» **TASK GOAL**
Copy out everything from the row containing "You are a GUI" down through the last of the rows below, word for word, but leave the pictures out of your answer.

» **DATA RECORDS**
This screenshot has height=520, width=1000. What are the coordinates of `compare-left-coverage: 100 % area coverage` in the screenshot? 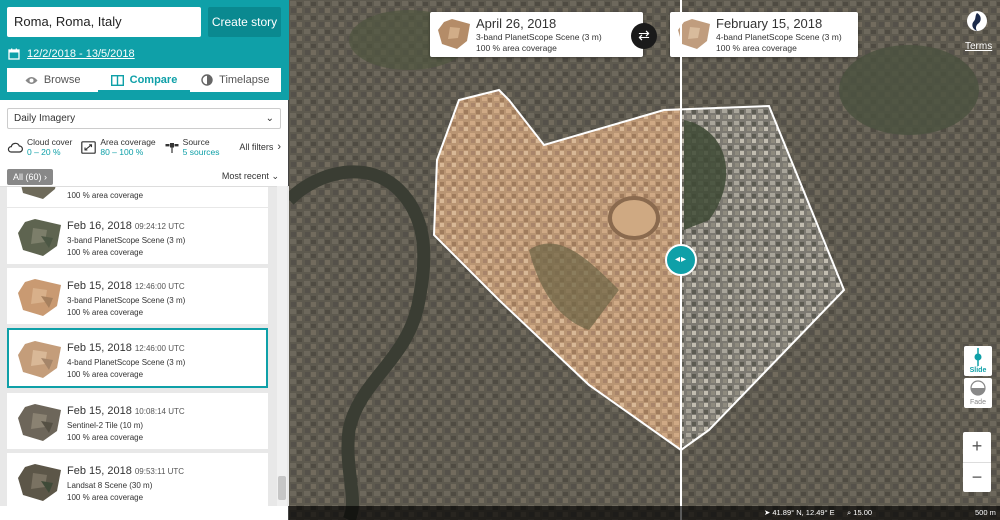 It's located at (516, 48).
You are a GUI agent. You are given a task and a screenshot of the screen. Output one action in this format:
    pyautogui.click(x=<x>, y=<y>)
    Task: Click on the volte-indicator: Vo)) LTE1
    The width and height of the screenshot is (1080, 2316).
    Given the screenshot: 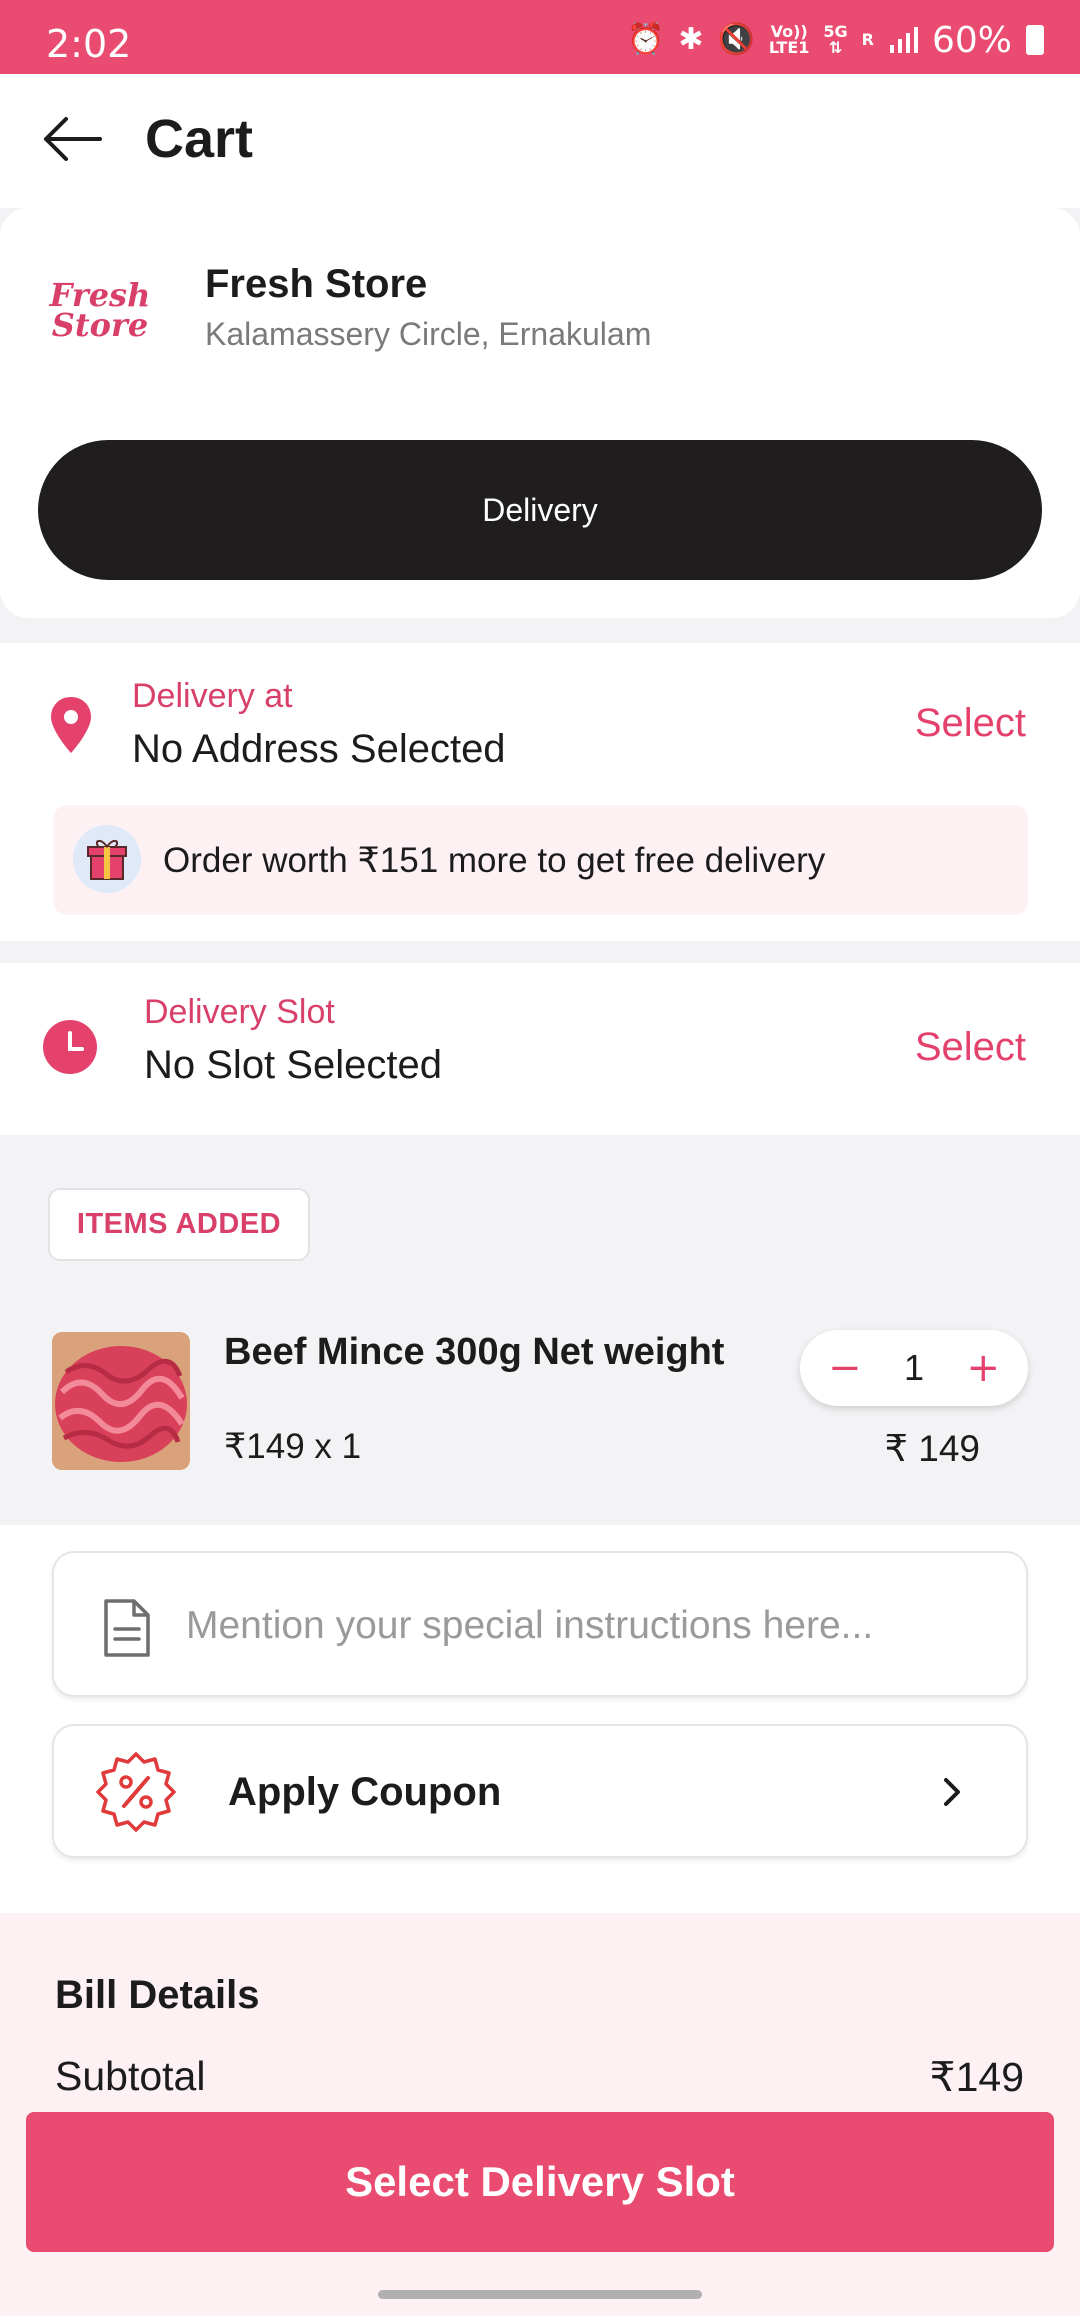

» **YOUR SOLUTION**
You are a GUI agent. You are given a task and a screenshot of the screen. Output one action in this format:
    pyautogui.click(x=<x>, y=<y>)
    Task: Click on the volte-indicator: Vo)) LTE1
    The width and height of the screenshot is (1080, 2316).
    Given the screenshot: 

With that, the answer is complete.